Summary:
1. The Allen Institute for AI (Ai2) has released the new Olmo 3.1 models, focusing on efficiency, transparency, and control for enterprises.
2. The updated Olmo 3.1 models show better performance on benchmarks, outperforming previous models like Olmo 3 and Qwen 3.
3. Ai2 remains committed to transparency and open source, allowing organizations to add to the model’s data mix and retrain it as needed.
Article:
The Allen Institute for AI (Ai2) recently unveiled its latest family of models, Olmo 3.1, designed to enhance efficiency, transparency, and control for enterprises. This new release builds upon the success of the previous Olmo 3 models, with updates to two key versions: Olmo 3.1 Think 32B and Olmo 3.1 Instruct 32B. These models have been optimized for advanced research, instruction-following, multi-turn dialogue, and tool use.

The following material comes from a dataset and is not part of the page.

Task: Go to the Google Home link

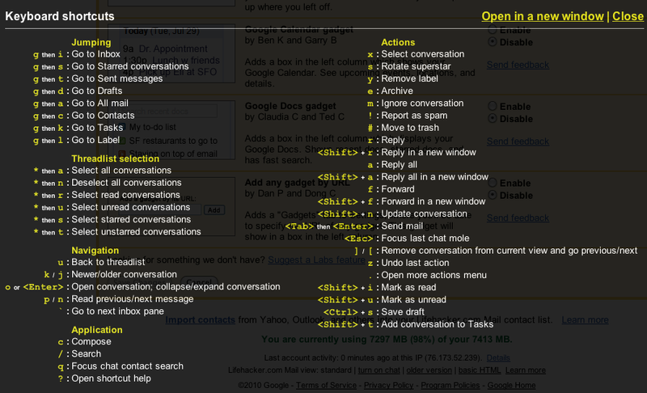Action: pos(511,385)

Ai2’s commitment to improving performance is evident in the benchmarks where the Olmo 3.1 models have excelled. Olmo 3.1 Think outperformed previous models like Qwen 3 32B in the AIME 2025 benchmark, showcasing substantial gains in math, reasoning, and instruction-following benchmarks. Similarly, Olmo 3.1 Instruct has proven to be a formidable contender, even surpassing models like Gemma 3 on the Math benchmark.

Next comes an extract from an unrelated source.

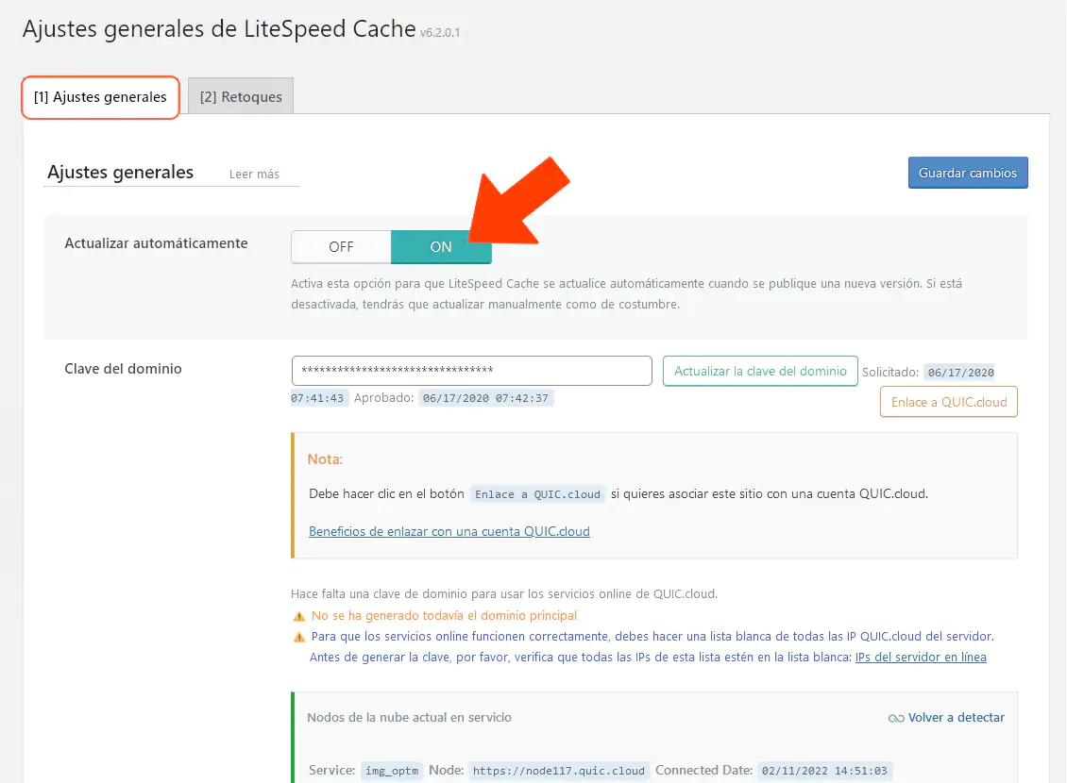Viewport: 1067px width, 783px height.
Task: Turn OFF Actualizar automáticamente
Action: click(341, 247)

In addition to performance enhancements, Ai2 remains dedicated to transparency and open source practices. The Olmo 3.1 models allow organizations to contribute to the data mix and retrain the models as needed, fostering a collaborative and adaptive approach to AI development. This commitment to transparency is further reinforced by Ai2’s OlmoTrace tool, which tracks the alignment of LLM outputs with training data.
Overall, the release of Olmo 3.1 signifies Ai2’s continued efforts to advance AI capabilities while maintaining transparency and openness. By combining performance improvements with a commitment to collaborative development, Ai2 sets a new standard for AI innovation in the industry.